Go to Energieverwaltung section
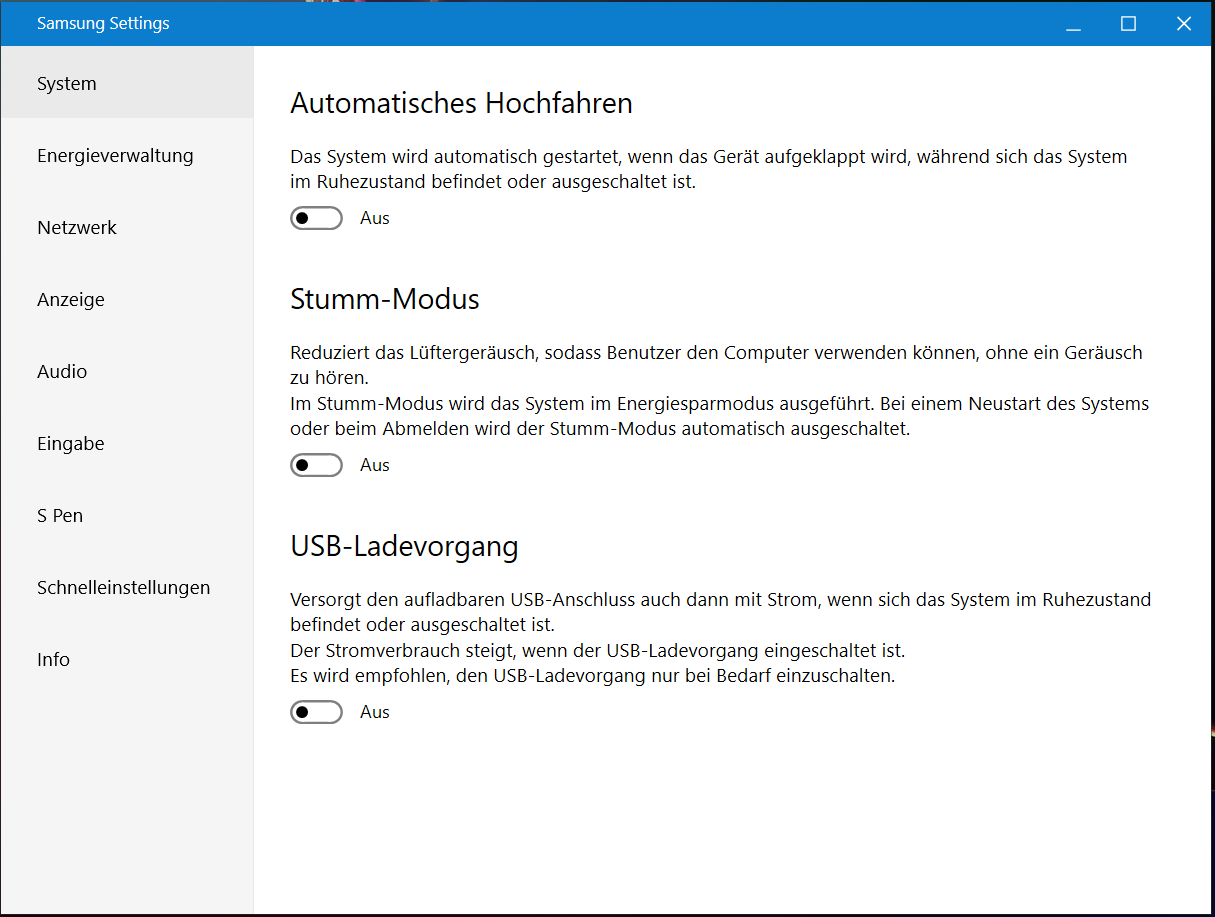 [x=115, y=156]
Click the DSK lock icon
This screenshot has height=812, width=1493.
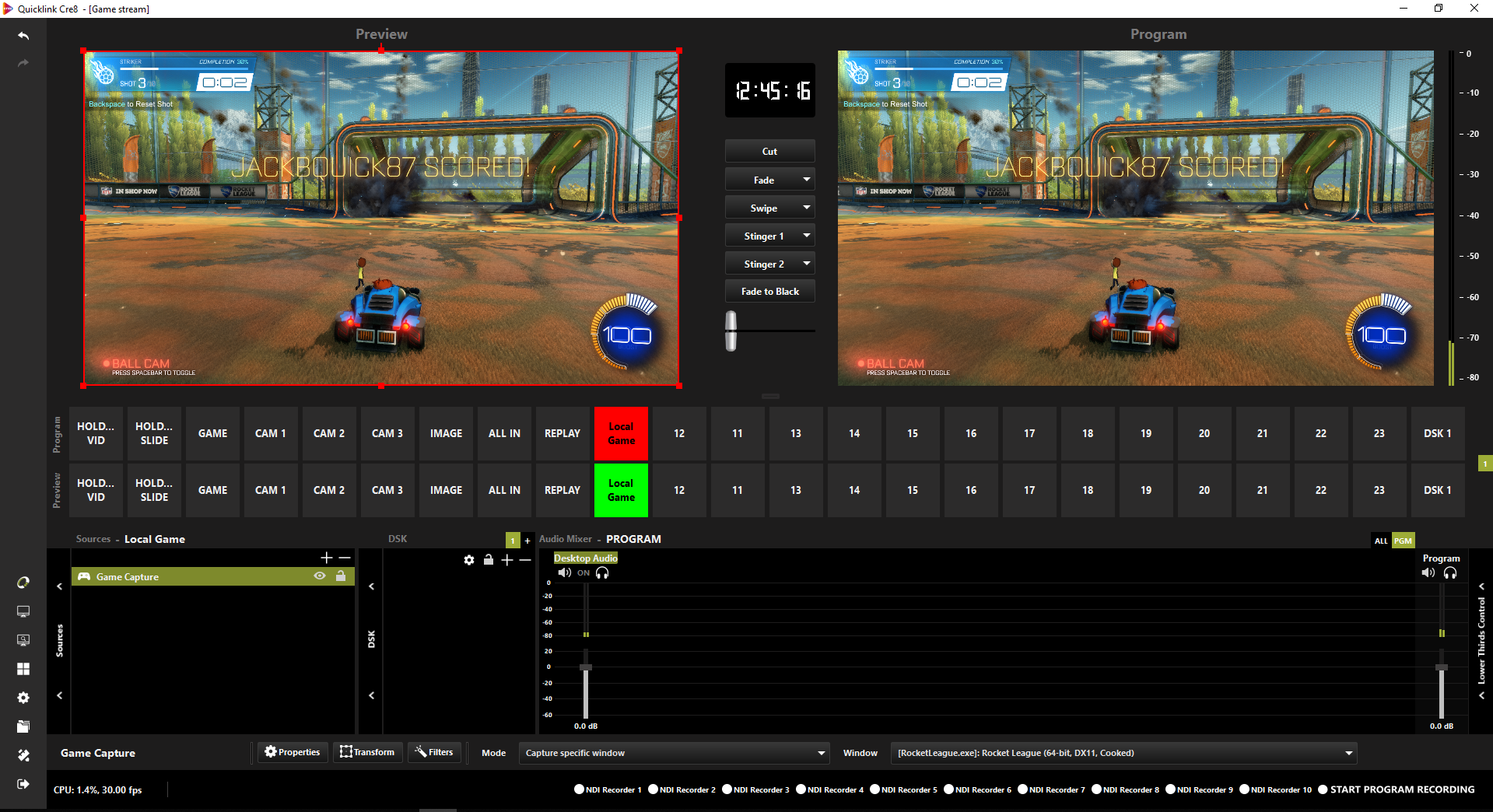489,560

_ _ _ _ _ _ _

Instructions to follow
Every line above should be transcribed word for word; leave the pictures out.

Exercise output
Go to Energieverwaltung section
 [x=115, y=156]
Click the DSK lock icon
This screenshot has height=812, width=1493.
489,560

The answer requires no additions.